Reported by: Bjoern Voigt <bjoernv <at> arcor.de>

Date: Mon, 13 Jun 2016 19:55:02 UTC

Severity: normal

Tags: notabug

Done: Eric Blake <eblake <at> redhat.com>

Bug is archived. No further changes may be made.

To add a comment to this bug, you must first unarchive it, by sending
a message to control AT debbugs.gnu.org, with unarchive 23763 in the body.
You can then email your comments to 23763 AT debbugs.gnu.org in the normal way.

Toggle the display of automated, internal messages from the tracker.

View this report as an mbox folder, status mbox, maintainer mbox


Report forwarded to bug-grep <at> gnu.org:
bug#23763; Package grep. (Mon, 13 Jun 2016 19:55:02 GMT) Full text and rfc822 format available.

Acknowledgement sent to Bjoern Voigt <bjoernv <at> arcor.de>:
New bug report received and forwarded. Copy sent to bug-grep <at> gnu.org. (Mon, 13 Jun 2016 19:55:02 GMT) Full text and rfc822 format available.

Message #5 received at submit <at> debbugs.gnu.org (full text, mbox):

From: Bjoern Voigt <bjoernv <at> arcor.de>
To: bug-grep <at> gnu.org
Subject: Bug report: Grep stops, if a text file contains a null character
 after 32768 bytes
Date: Mon, 13 Jun 2016 21:45:30 +0200
Grep shows a bug, if it processes a text file with at least one embedded
0 (ASCII zero) character after byte 32768. Grep stops with the error
message "Binary file testfile.txt matches" and exit code 0. The error
message is written to standard output. Any line after the 0 character is
silently ignored in output.

Environment:
- grep-2.25
- no patches, no "configure" options
- openSUSE Tumbleweed 20160611 x86_64; glibc 2.23; libpcre 8.38

I saw this bug first, as I tried to filter out a line of the MySQL
backup utility "mysqldump". Because grep stopped at the 0 character, the
backups where incomplete.

# mysqldump --all-databases | grep -v '^-- Dump completed on'
[... around 240 lines of SQL output ...]
LOCK TABLES `PartTable` WRITE;
/*!40000 ALTER TABLE `PartTable` DISABLE KEYS */;
Binary file (standard input) matches
mysqldump: Got errno 32 on write

I found that the mysqldump output contains 0 characters in table PartTable.

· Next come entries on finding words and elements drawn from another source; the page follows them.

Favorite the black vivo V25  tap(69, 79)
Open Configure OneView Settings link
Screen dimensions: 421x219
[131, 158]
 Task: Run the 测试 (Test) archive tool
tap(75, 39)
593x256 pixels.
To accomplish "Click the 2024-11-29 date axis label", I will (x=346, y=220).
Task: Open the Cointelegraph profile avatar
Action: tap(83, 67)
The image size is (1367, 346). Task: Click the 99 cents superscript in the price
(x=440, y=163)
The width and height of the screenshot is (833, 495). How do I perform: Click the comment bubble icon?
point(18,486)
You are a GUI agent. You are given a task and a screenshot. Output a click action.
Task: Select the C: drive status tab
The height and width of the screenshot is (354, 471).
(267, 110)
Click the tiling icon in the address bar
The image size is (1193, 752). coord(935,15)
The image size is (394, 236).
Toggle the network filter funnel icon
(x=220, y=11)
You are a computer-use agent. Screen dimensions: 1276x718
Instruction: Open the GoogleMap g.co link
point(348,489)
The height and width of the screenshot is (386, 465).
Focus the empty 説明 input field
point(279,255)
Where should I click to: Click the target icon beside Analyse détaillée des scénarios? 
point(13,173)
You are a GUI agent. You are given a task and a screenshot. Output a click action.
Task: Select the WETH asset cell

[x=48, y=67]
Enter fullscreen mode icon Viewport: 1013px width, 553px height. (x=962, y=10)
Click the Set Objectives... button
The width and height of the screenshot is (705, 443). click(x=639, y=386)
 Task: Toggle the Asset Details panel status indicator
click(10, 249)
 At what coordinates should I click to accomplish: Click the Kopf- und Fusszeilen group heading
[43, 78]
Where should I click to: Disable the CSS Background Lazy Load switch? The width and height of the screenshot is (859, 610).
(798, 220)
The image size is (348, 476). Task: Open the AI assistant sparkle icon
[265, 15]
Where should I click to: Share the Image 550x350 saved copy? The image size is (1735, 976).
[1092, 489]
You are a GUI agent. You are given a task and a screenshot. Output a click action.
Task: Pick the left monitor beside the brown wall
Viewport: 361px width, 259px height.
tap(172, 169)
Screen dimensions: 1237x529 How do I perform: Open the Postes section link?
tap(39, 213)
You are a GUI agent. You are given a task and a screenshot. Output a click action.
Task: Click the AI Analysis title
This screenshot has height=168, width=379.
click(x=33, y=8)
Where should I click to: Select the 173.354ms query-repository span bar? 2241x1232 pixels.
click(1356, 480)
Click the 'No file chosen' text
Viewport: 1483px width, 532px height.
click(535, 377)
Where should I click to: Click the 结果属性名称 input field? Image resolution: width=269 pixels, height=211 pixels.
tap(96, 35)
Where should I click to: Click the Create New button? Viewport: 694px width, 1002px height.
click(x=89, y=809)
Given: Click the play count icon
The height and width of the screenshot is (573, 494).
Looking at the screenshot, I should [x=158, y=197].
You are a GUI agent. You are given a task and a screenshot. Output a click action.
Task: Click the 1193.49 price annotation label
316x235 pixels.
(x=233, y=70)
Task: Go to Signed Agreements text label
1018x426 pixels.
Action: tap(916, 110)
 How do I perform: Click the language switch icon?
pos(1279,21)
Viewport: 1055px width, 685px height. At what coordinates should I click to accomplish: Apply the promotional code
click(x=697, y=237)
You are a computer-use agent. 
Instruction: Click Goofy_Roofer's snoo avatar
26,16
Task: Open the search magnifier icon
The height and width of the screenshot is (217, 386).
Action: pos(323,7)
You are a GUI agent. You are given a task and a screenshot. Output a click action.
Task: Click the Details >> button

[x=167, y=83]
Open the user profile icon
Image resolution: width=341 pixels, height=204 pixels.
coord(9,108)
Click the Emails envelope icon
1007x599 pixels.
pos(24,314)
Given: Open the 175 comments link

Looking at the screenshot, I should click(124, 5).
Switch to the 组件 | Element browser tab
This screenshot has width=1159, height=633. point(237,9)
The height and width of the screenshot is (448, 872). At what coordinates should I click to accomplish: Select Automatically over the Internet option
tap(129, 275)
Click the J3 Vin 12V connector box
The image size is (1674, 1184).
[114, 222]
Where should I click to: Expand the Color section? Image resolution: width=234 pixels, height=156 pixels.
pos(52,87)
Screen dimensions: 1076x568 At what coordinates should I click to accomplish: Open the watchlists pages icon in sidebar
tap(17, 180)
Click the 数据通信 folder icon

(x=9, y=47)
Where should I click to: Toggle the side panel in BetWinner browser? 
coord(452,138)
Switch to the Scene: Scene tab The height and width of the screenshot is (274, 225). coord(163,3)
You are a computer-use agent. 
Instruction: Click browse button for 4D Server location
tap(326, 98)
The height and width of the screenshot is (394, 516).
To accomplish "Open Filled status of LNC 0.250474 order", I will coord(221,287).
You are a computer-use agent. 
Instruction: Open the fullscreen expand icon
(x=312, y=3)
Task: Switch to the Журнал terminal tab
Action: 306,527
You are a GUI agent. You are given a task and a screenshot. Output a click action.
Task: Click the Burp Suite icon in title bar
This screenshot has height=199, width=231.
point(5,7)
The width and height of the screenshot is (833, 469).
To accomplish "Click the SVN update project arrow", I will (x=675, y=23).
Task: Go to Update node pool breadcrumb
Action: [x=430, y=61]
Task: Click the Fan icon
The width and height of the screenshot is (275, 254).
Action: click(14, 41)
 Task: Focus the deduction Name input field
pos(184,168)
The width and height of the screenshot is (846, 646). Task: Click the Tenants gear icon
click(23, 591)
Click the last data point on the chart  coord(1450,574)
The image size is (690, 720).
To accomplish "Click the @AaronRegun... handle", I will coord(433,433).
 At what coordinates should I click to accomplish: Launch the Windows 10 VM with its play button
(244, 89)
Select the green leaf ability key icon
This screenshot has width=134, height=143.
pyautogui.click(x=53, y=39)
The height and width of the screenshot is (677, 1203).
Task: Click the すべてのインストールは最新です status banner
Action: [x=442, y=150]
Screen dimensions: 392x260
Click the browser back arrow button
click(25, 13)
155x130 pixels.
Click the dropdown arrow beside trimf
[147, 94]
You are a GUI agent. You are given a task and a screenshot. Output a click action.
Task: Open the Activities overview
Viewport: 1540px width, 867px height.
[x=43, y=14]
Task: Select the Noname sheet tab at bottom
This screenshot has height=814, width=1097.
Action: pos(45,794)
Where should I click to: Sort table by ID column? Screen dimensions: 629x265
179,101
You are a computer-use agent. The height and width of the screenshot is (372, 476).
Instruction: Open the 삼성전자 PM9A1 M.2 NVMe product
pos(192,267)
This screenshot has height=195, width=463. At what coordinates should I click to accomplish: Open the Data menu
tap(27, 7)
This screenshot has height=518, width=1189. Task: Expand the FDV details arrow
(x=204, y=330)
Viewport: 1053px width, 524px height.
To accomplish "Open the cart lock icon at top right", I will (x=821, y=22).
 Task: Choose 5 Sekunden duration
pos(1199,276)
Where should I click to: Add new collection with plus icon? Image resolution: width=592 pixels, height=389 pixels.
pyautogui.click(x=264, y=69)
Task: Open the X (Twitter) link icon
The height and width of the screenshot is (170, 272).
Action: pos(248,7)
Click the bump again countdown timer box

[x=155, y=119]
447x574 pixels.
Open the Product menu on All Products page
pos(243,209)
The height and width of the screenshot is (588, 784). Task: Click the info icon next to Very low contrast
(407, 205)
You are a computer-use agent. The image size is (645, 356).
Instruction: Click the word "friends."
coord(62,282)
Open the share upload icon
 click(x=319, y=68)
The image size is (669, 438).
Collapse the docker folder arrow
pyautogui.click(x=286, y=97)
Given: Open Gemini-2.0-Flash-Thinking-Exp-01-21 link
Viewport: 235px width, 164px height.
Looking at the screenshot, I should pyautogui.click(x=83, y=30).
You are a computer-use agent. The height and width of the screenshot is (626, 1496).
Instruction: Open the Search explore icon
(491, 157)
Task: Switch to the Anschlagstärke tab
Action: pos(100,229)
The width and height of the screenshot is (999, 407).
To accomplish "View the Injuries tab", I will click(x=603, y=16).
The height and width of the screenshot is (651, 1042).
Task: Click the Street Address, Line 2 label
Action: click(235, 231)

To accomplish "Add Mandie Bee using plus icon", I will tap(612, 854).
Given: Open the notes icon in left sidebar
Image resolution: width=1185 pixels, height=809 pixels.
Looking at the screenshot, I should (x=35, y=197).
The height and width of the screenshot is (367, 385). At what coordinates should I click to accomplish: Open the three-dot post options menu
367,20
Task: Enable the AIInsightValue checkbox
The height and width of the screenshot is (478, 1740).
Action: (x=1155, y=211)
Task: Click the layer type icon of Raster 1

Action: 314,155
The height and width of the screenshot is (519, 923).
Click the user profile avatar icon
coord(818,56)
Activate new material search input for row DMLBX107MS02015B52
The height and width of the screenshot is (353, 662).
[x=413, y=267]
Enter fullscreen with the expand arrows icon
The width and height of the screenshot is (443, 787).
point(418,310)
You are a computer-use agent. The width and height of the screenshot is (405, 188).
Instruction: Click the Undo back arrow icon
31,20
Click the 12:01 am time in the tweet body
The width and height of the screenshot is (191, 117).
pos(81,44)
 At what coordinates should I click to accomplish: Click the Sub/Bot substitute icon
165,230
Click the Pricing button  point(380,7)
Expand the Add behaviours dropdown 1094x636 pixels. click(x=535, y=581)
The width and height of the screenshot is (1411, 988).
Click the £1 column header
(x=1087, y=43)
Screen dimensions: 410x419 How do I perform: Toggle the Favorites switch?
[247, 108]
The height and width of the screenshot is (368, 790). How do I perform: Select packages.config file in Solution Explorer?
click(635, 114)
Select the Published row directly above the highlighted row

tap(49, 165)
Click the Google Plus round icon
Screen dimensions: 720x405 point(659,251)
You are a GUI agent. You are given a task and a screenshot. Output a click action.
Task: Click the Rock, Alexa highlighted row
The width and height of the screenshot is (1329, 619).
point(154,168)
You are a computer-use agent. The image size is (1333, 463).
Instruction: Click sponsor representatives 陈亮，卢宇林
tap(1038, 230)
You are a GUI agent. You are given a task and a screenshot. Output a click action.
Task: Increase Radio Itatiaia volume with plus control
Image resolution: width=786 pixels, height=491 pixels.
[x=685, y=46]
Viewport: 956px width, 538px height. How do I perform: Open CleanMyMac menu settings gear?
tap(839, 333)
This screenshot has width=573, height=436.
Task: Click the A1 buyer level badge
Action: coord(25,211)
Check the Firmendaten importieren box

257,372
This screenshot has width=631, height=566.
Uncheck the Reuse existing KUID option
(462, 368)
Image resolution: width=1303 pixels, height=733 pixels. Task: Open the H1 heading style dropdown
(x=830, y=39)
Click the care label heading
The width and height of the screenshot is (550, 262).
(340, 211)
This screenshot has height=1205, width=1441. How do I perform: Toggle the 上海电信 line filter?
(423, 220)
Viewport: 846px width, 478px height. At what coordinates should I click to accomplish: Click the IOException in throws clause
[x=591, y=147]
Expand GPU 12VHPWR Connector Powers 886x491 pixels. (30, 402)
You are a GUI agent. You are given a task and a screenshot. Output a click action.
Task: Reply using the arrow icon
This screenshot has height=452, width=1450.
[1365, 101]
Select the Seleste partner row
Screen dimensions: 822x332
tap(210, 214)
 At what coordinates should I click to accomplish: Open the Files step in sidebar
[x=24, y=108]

I wrote the following test script, which shows the bug without a
dependency to MySQL:
--------------------------------------------------------
#!/bin/bash

testfile="testfile.txt"

# write a text file large enough (16384 lines is
# the minimum number for this test case)
for((i=1;i<=16384;i++)) do echo "A"; done > $testfile

# write a zero byte
echo -e '\0' >> $testfile

# write an end line
echo -e 'A ... the end' >> $testfile

# verify the file contents
ls -l $testfile
tail -n 10 $testfile

# use 'grep' to find all lines with the string "A"
grep "A" $testfile

# the last line is missing, the output ends with
# "Binary file testfile.txt matches"

# check the exit code
echo "Exit code of grep:" $?
--------------------------------------------------------

The last line "A ... the end" is missing in output of grep. The exit
code is 0:

# ./null-bug-testcase.txt
[...]
A
A
A
Binary file testfile.txt matches
Exit code of grep: 0

I also found this bug in older grep versions (e.g. Ubuntu 14.04; grep 2.16).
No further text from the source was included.